Task material Block Start
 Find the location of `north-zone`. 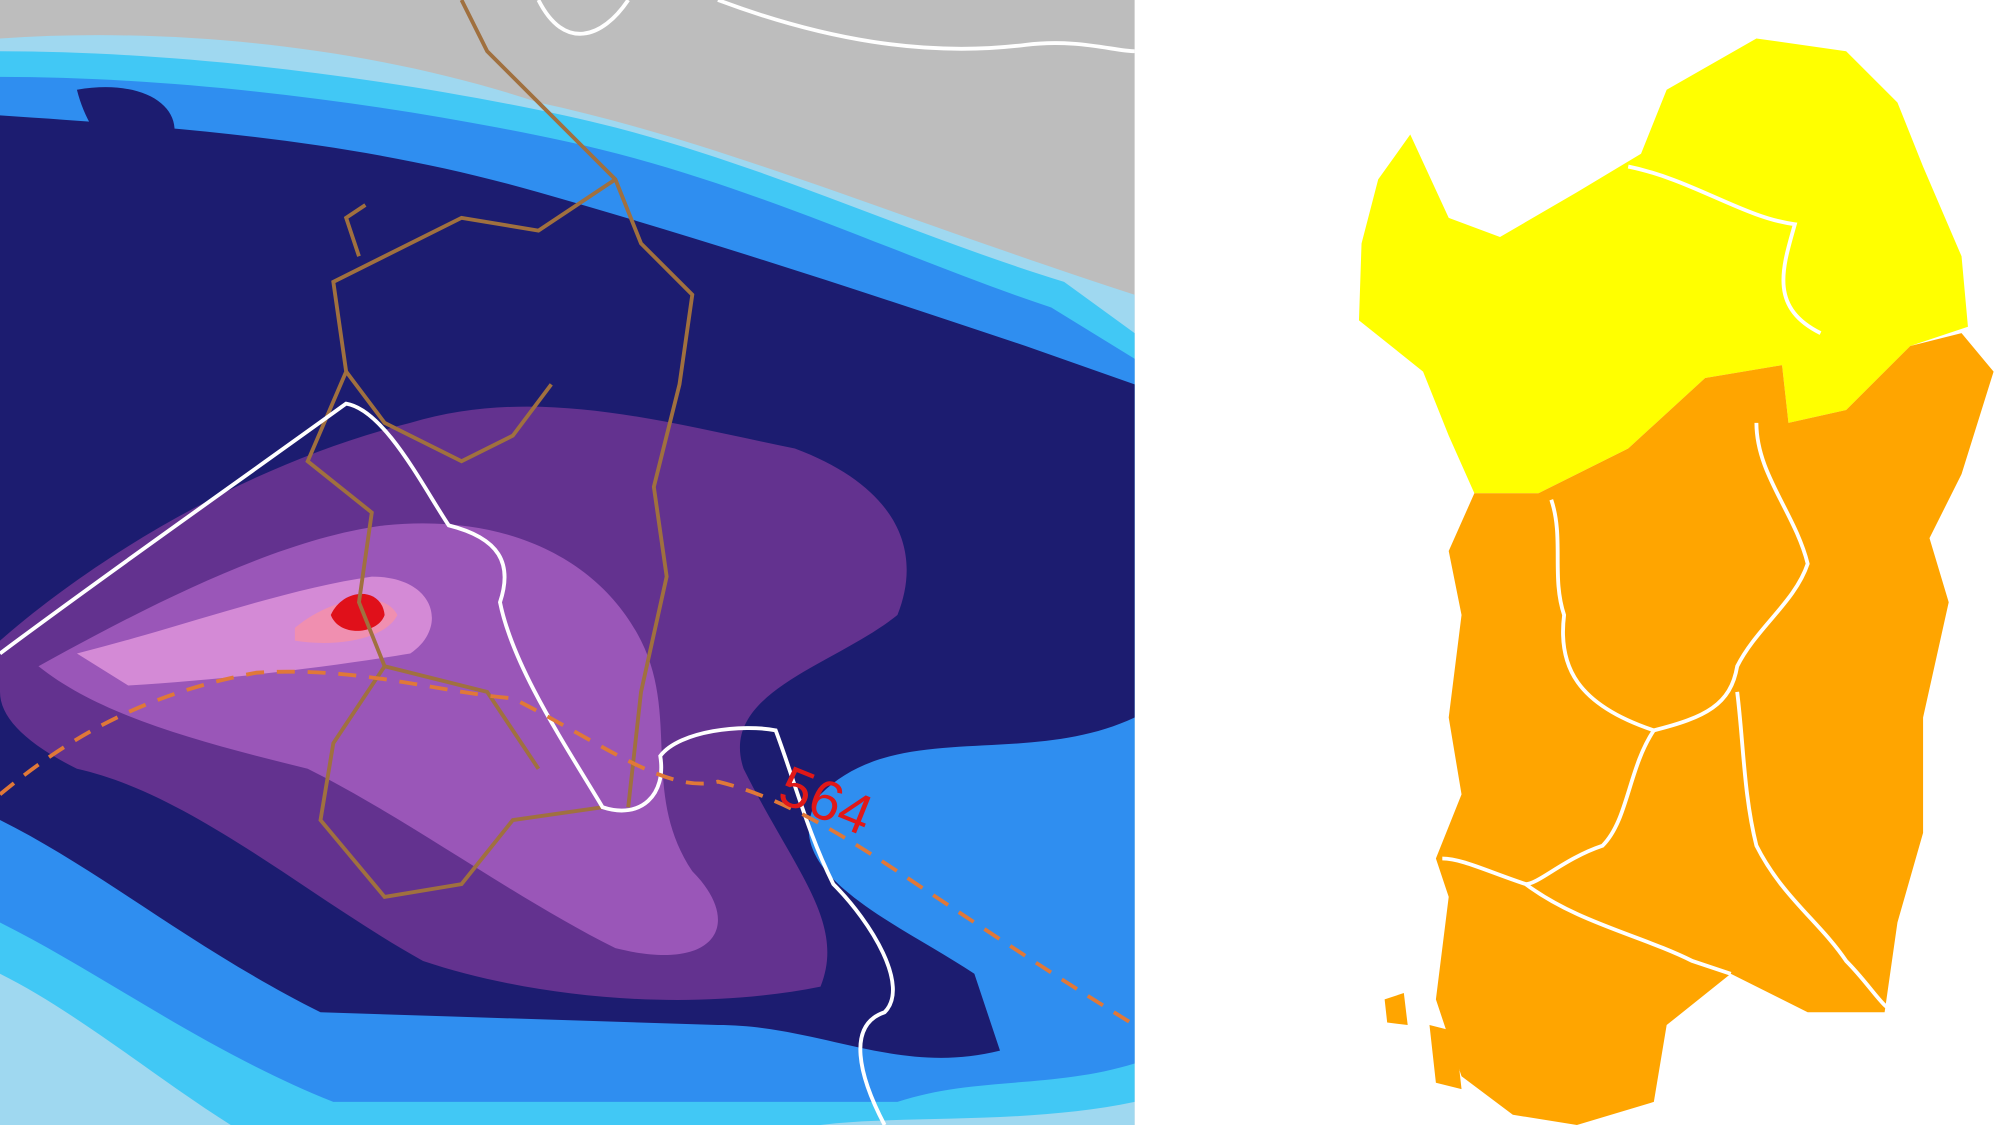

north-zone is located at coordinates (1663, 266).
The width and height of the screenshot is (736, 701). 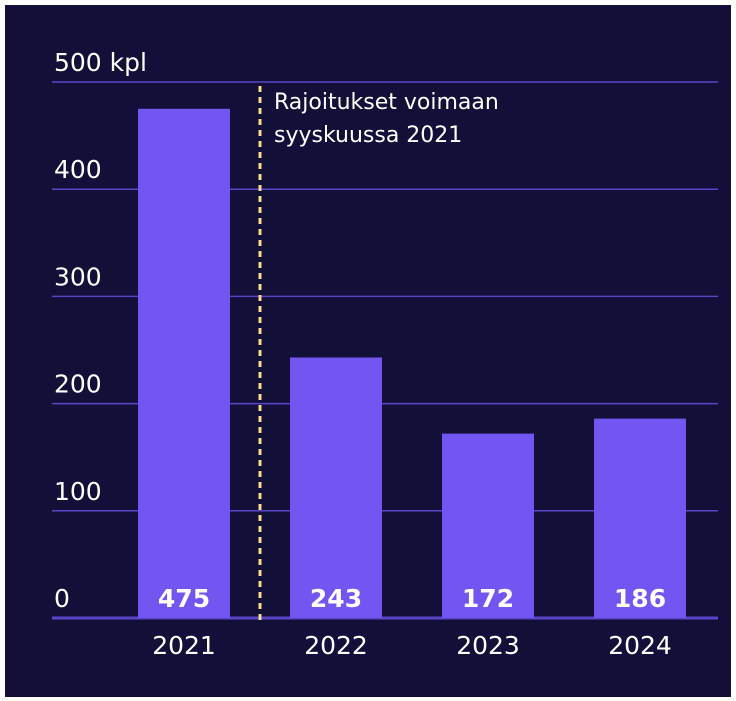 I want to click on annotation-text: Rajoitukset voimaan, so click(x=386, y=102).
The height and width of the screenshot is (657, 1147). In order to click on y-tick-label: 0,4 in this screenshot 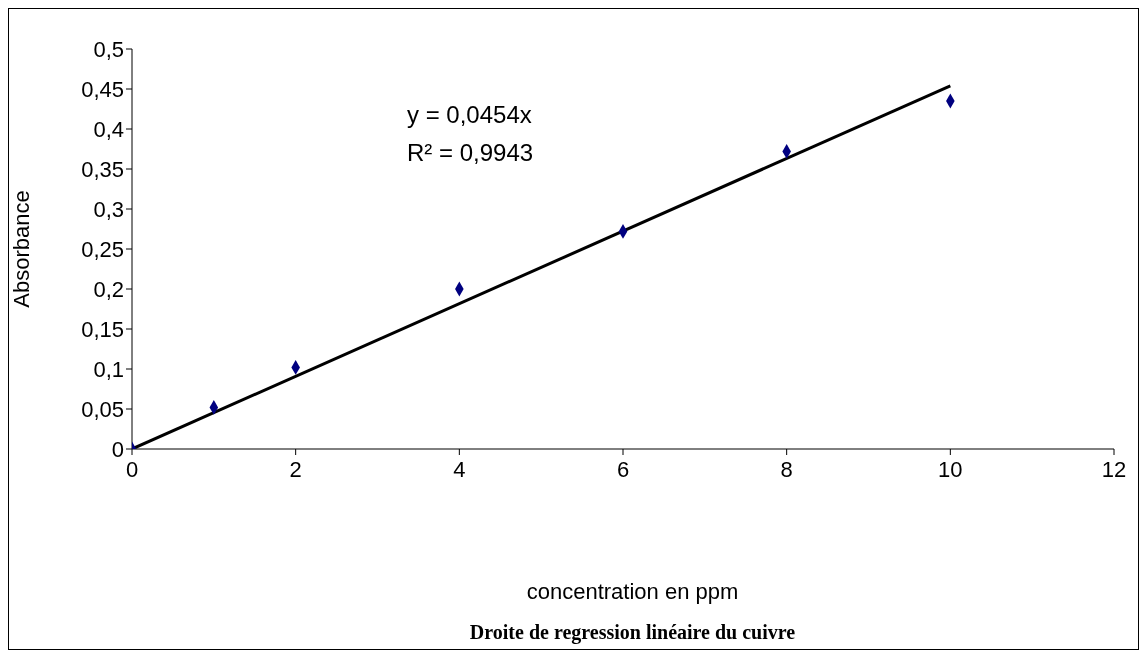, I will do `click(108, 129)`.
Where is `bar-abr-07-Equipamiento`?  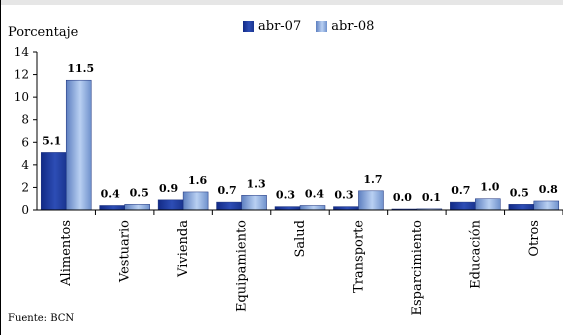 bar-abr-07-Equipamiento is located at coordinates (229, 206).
Task material Block End
Task material Block Start
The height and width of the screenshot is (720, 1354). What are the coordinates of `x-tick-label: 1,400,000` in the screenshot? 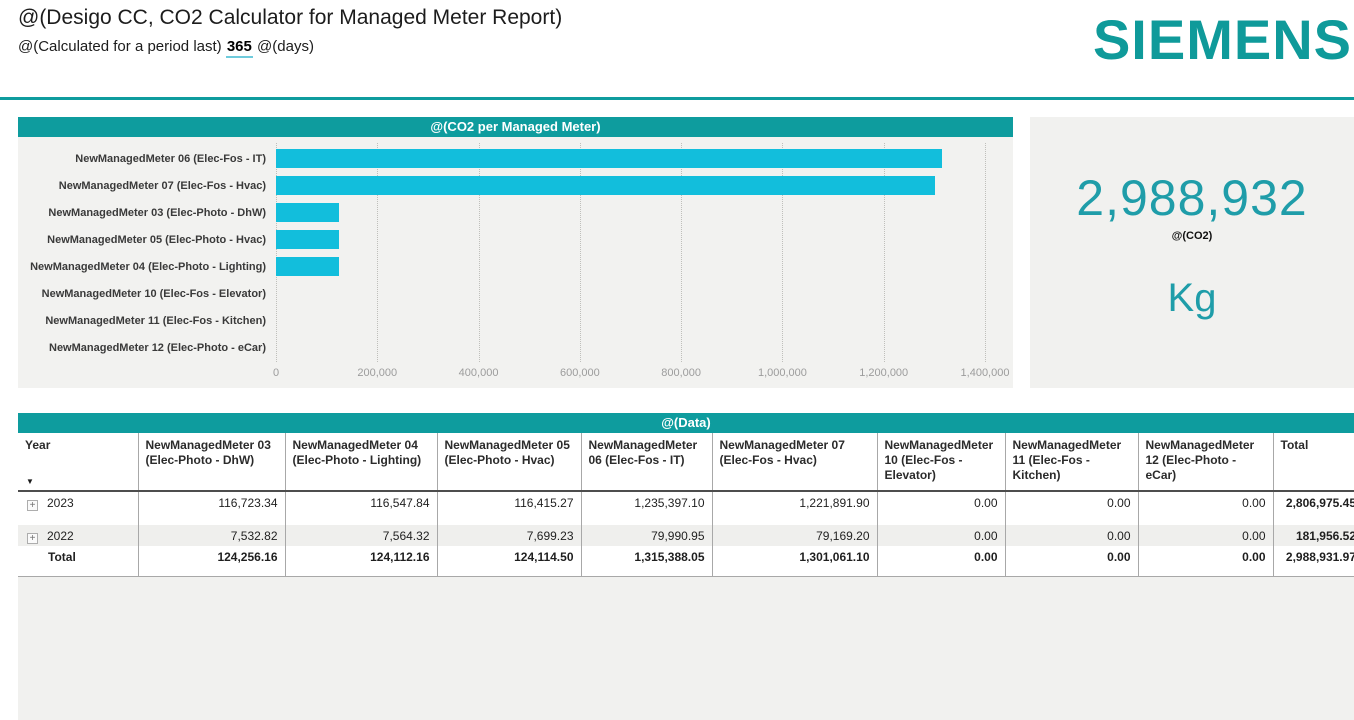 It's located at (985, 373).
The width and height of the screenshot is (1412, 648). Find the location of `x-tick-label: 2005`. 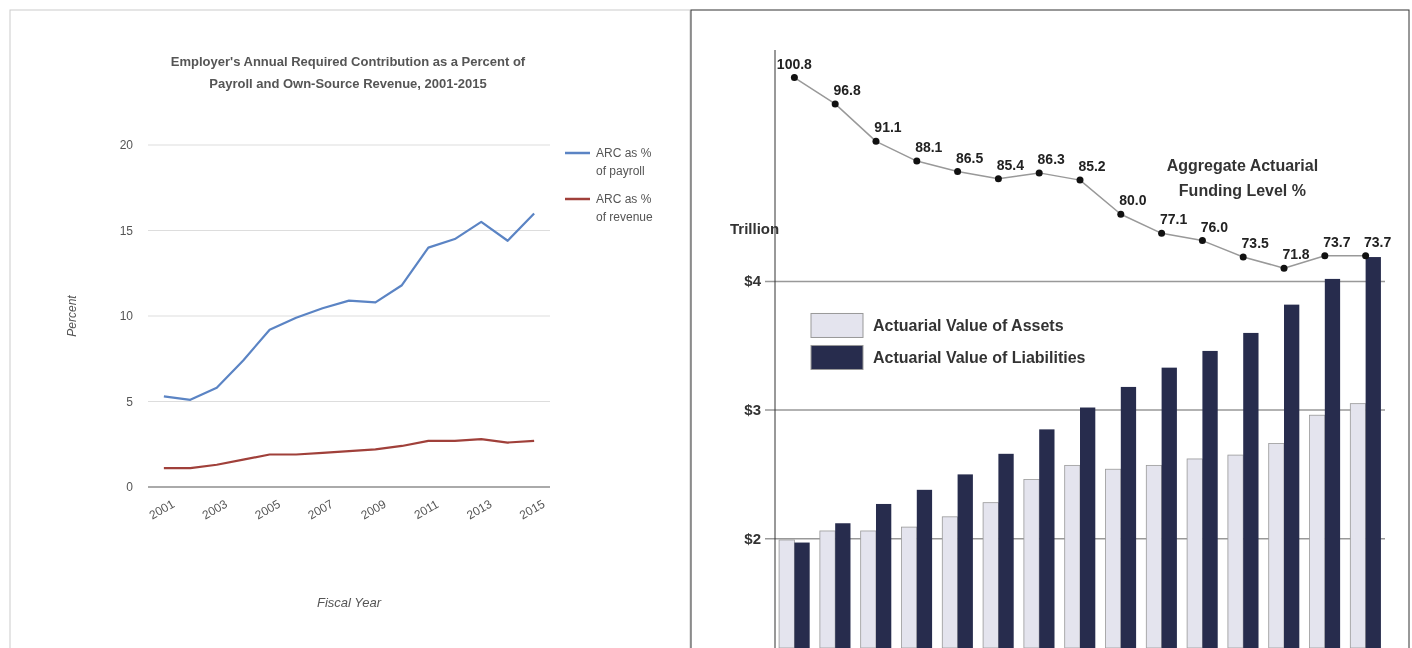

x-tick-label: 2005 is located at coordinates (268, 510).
Task material Block End
Task material Block Start
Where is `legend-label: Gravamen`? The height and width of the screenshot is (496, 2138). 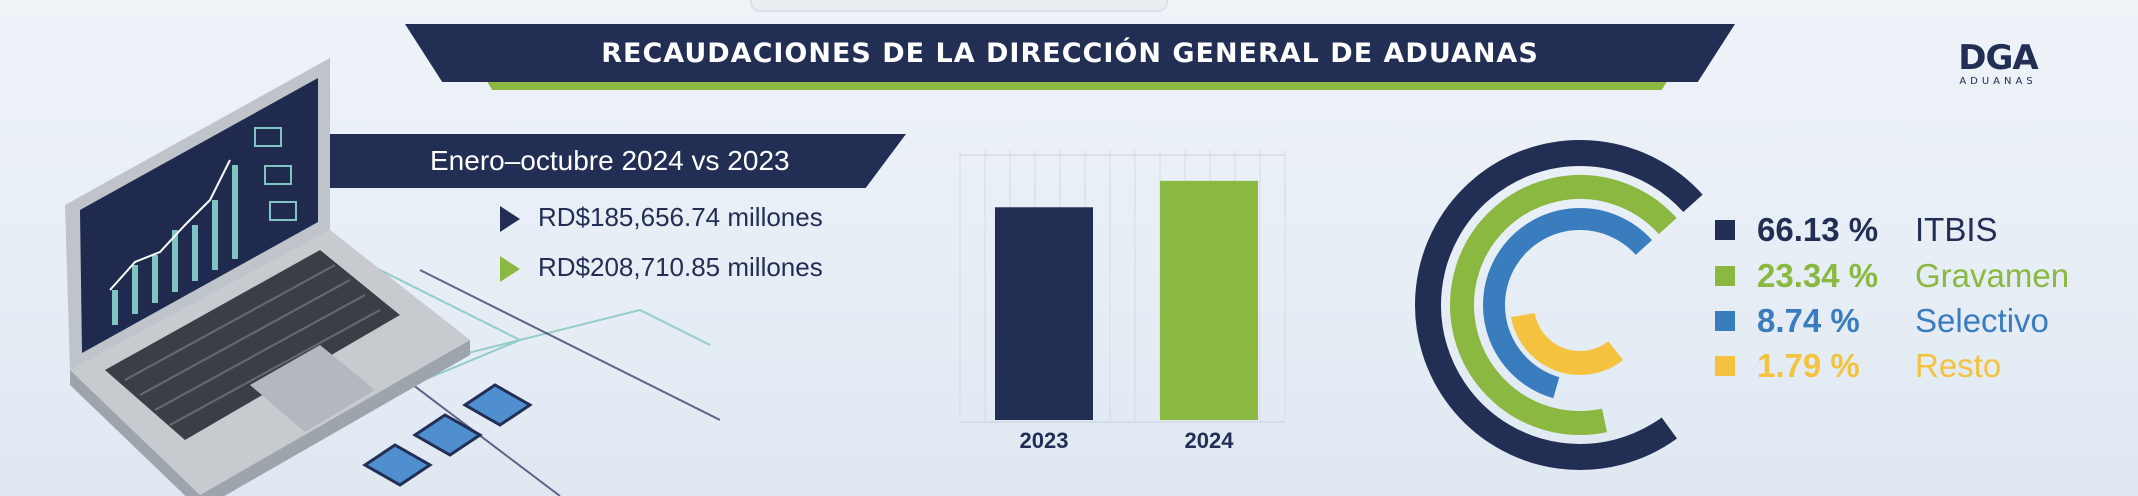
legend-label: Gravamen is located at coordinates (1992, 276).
Task material Block End
**Try it:**
Rewrite the part of the items that opens with the line containing "The width and height of the screenshot is (1412, 648)." and closes with the line containing "x-tick-label: 2005 is", swapping "screenshot" for "screen capture" and changing nothing else. Return only those lines, without the pictures.

**Exercise solution:**
The width and height of the screen capture is (1412, 648). Find the location of `x-tick-label: 2005`. 

x-tick-label: 2005 is located at coordinates (268, 510).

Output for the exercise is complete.